Task goal -> From the line below that contains "The image size is (868, 471)." to the line that contains "Click the filter icon in Browser panel", repeat every line exactly, both ends included, and nothing else.

Data extract ->
***

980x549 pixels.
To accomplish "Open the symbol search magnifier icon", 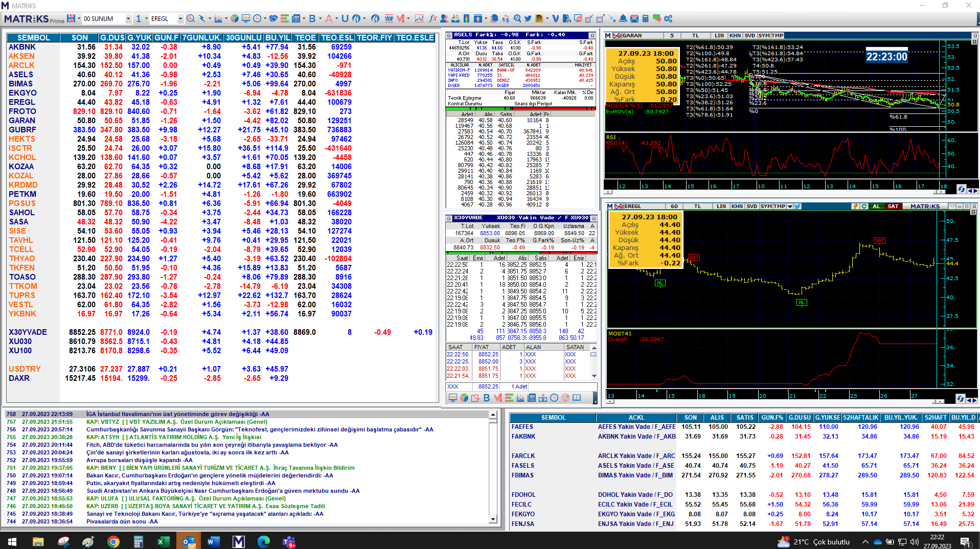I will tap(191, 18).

***

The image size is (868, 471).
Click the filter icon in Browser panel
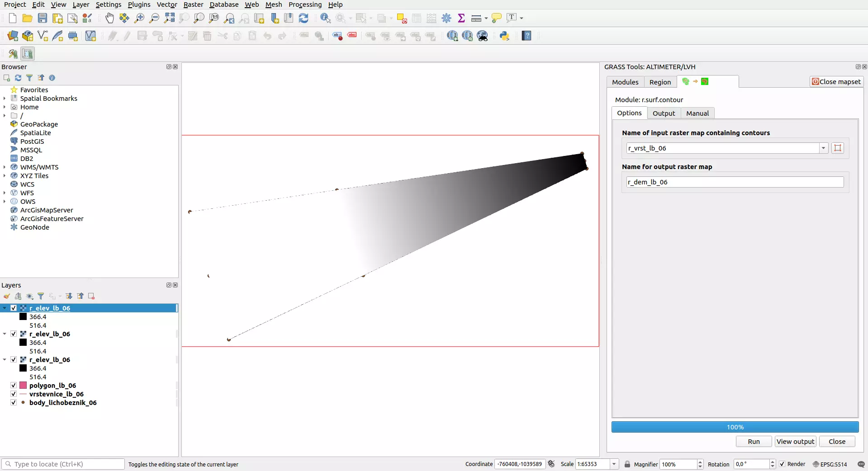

***

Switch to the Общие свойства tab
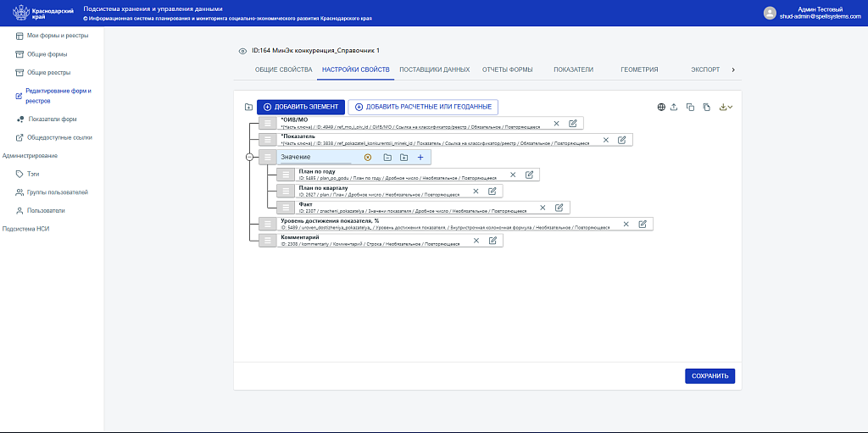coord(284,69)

***

Worked solution ->
The image size is (868, 471).
Click the filter icon in Browser panel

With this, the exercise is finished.